# Exercise:
Please give an exact copy of every line from the one holding "Impressum (28, 2066)" through the final line of the records below.
─── Data records
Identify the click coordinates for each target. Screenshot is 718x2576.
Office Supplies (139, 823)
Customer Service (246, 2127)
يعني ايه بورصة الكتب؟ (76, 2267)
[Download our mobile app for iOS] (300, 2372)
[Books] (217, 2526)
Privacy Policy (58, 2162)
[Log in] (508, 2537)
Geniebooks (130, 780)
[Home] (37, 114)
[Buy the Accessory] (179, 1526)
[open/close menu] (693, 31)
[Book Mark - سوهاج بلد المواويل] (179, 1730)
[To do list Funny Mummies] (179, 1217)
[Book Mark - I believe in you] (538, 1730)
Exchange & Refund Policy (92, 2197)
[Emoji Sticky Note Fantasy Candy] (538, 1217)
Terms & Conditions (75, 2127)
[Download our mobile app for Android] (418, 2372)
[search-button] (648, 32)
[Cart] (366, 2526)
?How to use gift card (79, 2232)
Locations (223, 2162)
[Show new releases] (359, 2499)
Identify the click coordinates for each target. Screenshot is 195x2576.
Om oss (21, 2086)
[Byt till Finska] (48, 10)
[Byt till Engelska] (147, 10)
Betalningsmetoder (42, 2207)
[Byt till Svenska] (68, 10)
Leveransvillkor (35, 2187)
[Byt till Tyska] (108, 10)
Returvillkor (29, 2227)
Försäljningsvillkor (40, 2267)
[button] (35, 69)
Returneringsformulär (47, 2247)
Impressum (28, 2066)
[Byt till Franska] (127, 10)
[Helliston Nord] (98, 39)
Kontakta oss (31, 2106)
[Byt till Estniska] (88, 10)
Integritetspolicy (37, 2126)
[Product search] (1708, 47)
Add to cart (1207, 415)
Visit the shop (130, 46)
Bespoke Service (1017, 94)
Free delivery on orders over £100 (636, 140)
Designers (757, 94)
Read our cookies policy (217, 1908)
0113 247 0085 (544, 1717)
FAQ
──────
# Solution for this problem:
Impressum (28, 2066)
[Byt till Franska] (127, 10)
[Helliston Nord] (98, 39)
Kontakta oss (31, 2106)
[Byt till Estniska] (88, 10)
Integritetspolicy (37, 2126)
[Product search] (1708, 47)
Add to cart (1207, 415)
Visit the shop (130, 46)
Bespoke Service (1017, 94)
Free delivery on orders over £100 (636, 140)
Designers (757, 94)
Read our cookies policy (217, 1908)
0113 247 0085 (544, 1717)
FAQ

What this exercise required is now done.